Editorials

Mother to child transmission of HIV in China

BMJ 2005; 330 doi: https://doi.org/10.1136/bmj.330.7503.1282 (Published 02 June 2005) Cite this as: BMJ 2005;330:1282
  1. Katherine T Chen, assistant professor of obstetrics and gynaecology and epidemiology (ktc10@columbia.edu),
  2. Han-Zhu Qian, doctoral graduate student
  1. College of Physicians and Surgeons and Mailman School of Public Health, Columbia University, 722 West 168th Street, New York, NY 10032, USA
  2. Department of Epidemiology, School of Public Health, University of Alabama at Birmingham; 1530 Third Avenue South, Birmingham, AL 35294, USA

    The numbers are small but rising, and two provinces have worrying HIV prevalence rates in pregnant women

    As the number of people with HIV infection increases in China, the potential for the epidemic to spread from high risk groups to the general population, including children, is a concern.
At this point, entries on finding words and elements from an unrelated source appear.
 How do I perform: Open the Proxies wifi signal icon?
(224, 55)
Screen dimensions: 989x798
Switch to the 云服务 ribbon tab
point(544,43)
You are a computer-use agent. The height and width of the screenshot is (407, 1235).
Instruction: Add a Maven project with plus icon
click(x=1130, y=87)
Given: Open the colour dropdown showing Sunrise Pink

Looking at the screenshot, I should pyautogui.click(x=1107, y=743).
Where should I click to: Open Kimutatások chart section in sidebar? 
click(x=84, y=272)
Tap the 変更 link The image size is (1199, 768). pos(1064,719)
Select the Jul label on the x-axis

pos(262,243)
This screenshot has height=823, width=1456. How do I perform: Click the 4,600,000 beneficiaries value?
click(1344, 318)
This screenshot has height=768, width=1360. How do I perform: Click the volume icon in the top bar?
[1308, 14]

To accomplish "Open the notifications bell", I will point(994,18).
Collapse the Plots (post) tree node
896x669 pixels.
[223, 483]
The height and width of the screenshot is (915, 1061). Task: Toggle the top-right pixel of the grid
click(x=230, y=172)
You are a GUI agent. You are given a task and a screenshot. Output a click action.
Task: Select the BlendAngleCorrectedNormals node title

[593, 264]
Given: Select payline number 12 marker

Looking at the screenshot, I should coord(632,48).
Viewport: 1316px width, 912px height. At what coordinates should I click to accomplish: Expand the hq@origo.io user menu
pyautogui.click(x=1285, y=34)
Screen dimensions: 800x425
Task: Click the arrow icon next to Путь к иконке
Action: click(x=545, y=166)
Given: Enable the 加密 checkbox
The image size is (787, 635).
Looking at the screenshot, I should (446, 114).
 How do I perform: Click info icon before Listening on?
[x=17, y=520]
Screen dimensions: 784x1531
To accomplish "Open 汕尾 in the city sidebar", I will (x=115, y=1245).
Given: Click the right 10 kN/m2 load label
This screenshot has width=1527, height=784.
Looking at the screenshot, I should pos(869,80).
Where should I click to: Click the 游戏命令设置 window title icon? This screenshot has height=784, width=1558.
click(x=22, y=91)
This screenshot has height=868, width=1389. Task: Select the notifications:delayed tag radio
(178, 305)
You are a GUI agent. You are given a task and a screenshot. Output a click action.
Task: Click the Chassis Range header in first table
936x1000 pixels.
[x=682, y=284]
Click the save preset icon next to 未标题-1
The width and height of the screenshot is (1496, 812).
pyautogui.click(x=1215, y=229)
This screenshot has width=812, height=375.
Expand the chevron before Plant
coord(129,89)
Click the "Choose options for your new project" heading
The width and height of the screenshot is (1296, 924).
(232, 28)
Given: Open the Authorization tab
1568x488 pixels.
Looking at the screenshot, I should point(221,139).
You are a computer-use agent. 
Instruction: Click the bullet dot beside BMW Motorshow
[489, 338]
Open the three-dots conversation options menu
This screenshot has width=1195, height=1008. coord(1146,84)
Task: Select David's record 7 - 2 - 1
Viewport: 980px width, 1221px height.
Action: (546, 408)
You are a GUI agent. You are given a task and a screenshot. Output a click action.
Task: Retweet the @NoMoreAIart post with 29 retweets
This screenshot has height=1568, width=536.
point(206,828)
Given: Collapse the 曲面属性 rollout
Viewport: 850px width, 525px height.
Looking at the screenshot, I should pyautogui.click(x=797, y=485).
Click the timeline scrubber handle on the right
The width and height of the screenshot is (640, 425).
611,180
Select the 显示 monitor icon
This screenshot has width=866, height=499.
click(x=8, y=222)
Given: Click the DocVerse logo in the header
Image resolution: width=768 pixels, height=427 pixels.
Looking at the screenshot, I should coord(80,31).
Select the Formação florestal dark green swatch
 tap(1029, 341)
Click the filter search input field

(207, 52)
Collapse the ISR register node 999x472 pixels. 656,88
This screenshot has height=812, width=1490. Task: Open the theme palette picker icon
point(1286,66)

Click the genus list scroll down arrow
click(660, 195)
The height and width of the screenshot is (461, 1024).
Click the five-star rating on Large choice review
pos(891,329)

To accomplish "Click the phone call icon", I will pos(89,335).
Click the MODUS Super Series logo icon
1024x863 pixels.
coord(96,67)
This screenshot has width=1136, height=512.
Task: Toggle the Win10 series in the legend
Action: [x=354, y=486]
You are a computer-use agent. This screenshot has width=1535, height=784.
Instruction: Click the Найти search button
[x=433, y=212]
An estimated 840 000 adults and children (a prevalence of 0.1%) were living with HIV in China in 2003.1 That number may approach 10 million by 2010 if the current trends persist.2 An HIV prevalence of over 1% among pregnant women has been considered an indicator of a generalised epidemic.3 Whether that rate is currently being seen in any parts of China is of great public health importance. Here we review the current state of mother to child transmission in China.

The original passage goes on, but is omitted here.